##### Source

La visée dernière de Marx n’était pas simplement la gestion libre, égale et socialisée de la nécessité des « échanges organiques avec la nature ». Car c’est seulement « au-delà de cet empire de la nécessité que commence l’épanouissement de la puissance humaine qui est sa propre fin, le véritable règne de la liberté qui, cependant, ne fleurit qu’en se fondant sur le règne de la nécessité ». (Fragment pour Le Capital, Pléiade 11, p. 1488). Ce règne de la liberté ne représente pas non plus, pour Marx, une sortie hors de la sphère ni de la catégorie du « travail ». La « puissance humaine » dont il parle ici, il la désigne ailleurs comme « travail » : « quand le travail sera devenu non seulement le moyen de vivre, mais encore le premier besoin de la vie » (Critique du programme du parti ouvrier allemand, Pléiade 1, p.1420).

Du travail comme premier besoin de la vie, telle est la question. Comment l’entendre ?
Il est à noter que cette phrase est précédée de celle-ci : « quand auront disparu l’asservissante subordination des individus à la division du travail et, par suite, l’opposition entre le travail intellectuel et le travail corporel ». C’est à noter parce qu’il n’y a pas besoin d’être maoïste, ni d’expédier les profs aux travaux forcés, pour affirmer que nous ne pourrons pas nous tenir quittes de la question posée par cette 0opposition : elle expose au moins une figure déterminée, et très précisément, socialement et politiquement concrète, du problème général du « règne de la liberté ». Sans doute, les termes de l’opposition doivent être soigneusement analysés dans une situation où les travaux informatisés, le secteur tertiaire, le travail dit « social », etc., brouillent en surface une distinction « intellect/corps » qui était encore relativement, et phénoménalement, simple pour Marx. Mais le cortex et les nerfs sont du corps, ainsi que les yeux, les oreilles, les mains… Réciproquement, tout le corps intervient, muscles et os, dans le travail dit « intellectuel ». Ergo : l’opposition en question est – mais elle n’est que – une figure de la distinction entre le travail comme « moyen » et le travail comme «fin ».

C’est dans cette distinction que tient sans doute l’essentiel de la problématique, de l’attente, et peut-être de ce qui jusqu’ici a fonctionné comme aporie marxienne. (« Jusqu’ici » : parce que, sans recommencer à jouer aux prophètes, nous sommes fondés à prévoir de la révolte…).

##########
##### Données affichées

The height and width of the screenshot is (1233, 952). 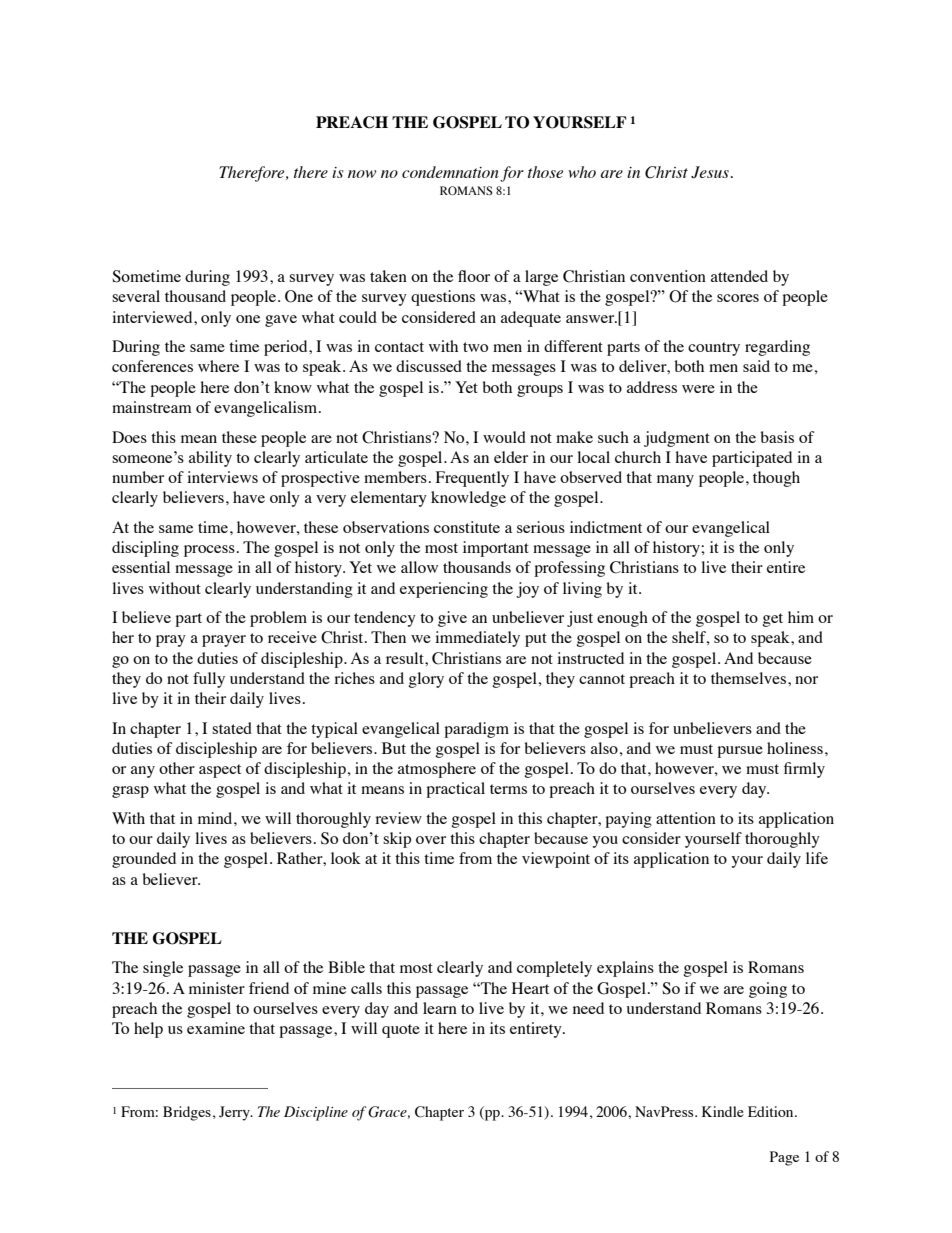 What do you see at coordinates (710, 172) in the screenshot?
I see `Jesus` at bounding box center [710, 172].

##########

> _Consigne A_
D'après la source, de quelle œuvre de Marx provient la citation sur le travail devenu « le premier besoin de la vie » ?
> _Consigne B_
Indiquez si chacune des affirmations suivantes concorde avec la source, en justifiant par les mots exacts du passage : (i) pour Marx, le règne de la liberté constitue une sortie hors du travail ; (ii) tout le corps intervient dans le travail dit intellectuel ; (iii) le règne de la liberté fleurit indépendamment du règne de la nécessité.

> _Réponse rédigée A_
Elle provient de la Critique du programme du parti ouvrier allemand.

> _Réponse rédigée B_
(i) Non : « ne représente pas non plus, pour Marx, une sortie hors de la sphère ».
(ii) Oui : « tout le corps intervient, muscles et os ».
(iii) Non : « ne fleurit qu’en se fondant sur le règne de la nécessité ».